FIG. 8 depicts an example of a hook load plot that indicates that the downhole condition is degrading during both modes of operation according to some aspects of the disclosure.

FIG. 9 depicts a hook load plot that indicates that the downhole condition may be degrading during a sliding mode, but improving during a rotating mode, according to some aspects of the disclosure.

FIG. 10 depicts an example of slide-rotate curves for a mud motor, according to aspects of this disclosure.

FIG. 11 depicts a process for controlling a motor based on a slide-rotate ratio, according to the present disclosure.

DETAILED DESCRIPTION

Certain aspects and features relate to projecting a slide-rotate ratio for controlling wellbore drilling operations. During a drilling operation, a mud motor and a drillstring change modes of operation to change the angle of the wellbore (i.e., directional drilling) or to address changing downhole conditions (i.e., a pressure condition, a tension change of the drillstring, temperate change, etc.). Two modes of operation include a sliding mode that drills with a mud motor without rotating the drillstring and a rotating mode that drills with the mud motor while rotating the drillstring. A computing system may provide instructions to the drilling equipment to control a ratio of modes of operation (i.e., operate in sliding mode for a first length of time, operating in rotating mode for a second length of time). The ratio of the durations of these two modes can be described as the slide-rotate ratio. The slide-rotate ratio can also be projected using a friction factor, wellbore characteristics (e.g., rock formation data), desired penetration rates and directional information. The projected slide-rotate ratio can be used to optimize drilling progression in a wellbore.

Traditional drilling techniques for managing slide and rotation (e.g., operating in sliding mode and operating in rotating mode) rely on observing data and reacting to downhole conditions. In one example, observed changes in hook load may be caused by the friction acting on the drill string. While operating in the rotating mode, the friction has negligible effect on the drillstring as the velocity of the drilling may be much lower than the velocity of the pipe rotation. During the sliding operation, since the drillstring is not rotating, the sliding rate (e.g., the rate of penetration) may exert a significant influence on the friction force. During the drilling operation, the mode can change between the sliding mode and the rotating mode. While operating in the sliding mode or the rotating mode, the hook load of the system can vary. The hook load can also vary due to mode changes. For example, during a change of modes from the sliding mode to the rotating mode, the hook load may change from a low value to high value. Observing these changes in friction force and adjusting sliding and rotation times manually may not adequately anticipate and avoid failures. For example, manual adjustment may not prevent stuck pipes, severe circulation loss, or severe pack-off.

However, projection of accurate forces and stresses may achieve a successful and safe drilling operation by preventing these types of failures. For more advanced drilling processes such as directional drilling, running casing operations, or coiled tubing operations, projection of the slide-rotate ratio enables detecting a deviance from the projected hook load and friction factors. Detecting this deviance may enable an adjustment of the slide-rotate ratio prior to a failure.

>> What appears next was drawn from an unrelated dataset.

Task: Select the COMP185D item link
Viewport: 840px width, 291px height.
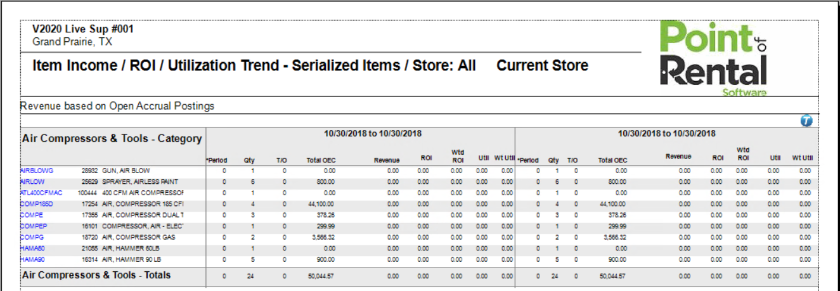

Some aspects and features use data analytics and uncertainty analysis to project a slide-rotate ratio that substantially minimizes failures as a drilling operation progresses. In some examples, a system includes at least one sensor for a drillstring in a wellbore and a mud motor communicatively coupled to a drillstring. The system also includes a computing device communicatively coupled to the sensor and the motor.

These illustrative examples are given to introduce the reader to the general subject matter discussed here and are not intended to limit the scope of the disclosed concepts. The following sections describe various additional features and examples with reference to the drawings in which like numerals indicate like elements, and directional descriptions are used to describe the illustrative aspects but, like the illustrative aspects, should not be used to limit the present disclosure.

FIG. 1 is a cross-sectional view of an example of a drilling system 100 that includes slide and rotation projection according to some aspects of the disclosure. A wellbore of the type used to extract hydrocarbons from a formation may be created by drilling into the earth 102 using the drilling system 100. The drilling system 100 may be configured to drive a bottom hole assembly (BHA) 104 positioned or otherwise arranged at the bottom of a drillstring 106 extended into the earth 102 from a derrick 108 arranged at the surface 110. The derrick 108 includes a kelly 113 used to lower and raise the drillstring 106. The BHA 104 may include a drill bit 114 operatively coupled to a drillstring 106, which may be moved axially within a drilled wellbore 118 as attached to the drillstring 106. Drillstring 106 may include one or more sensors 109, for determining conditions in the wellbore. The sensors can send signals to the surface 110 via a wired or wireless connection (now shown). The combination of any support structure (in this example, derrick 108), any motors, electrical equipment, and support for the drillstring and tool string may be referred to herein as a drilling arrangement.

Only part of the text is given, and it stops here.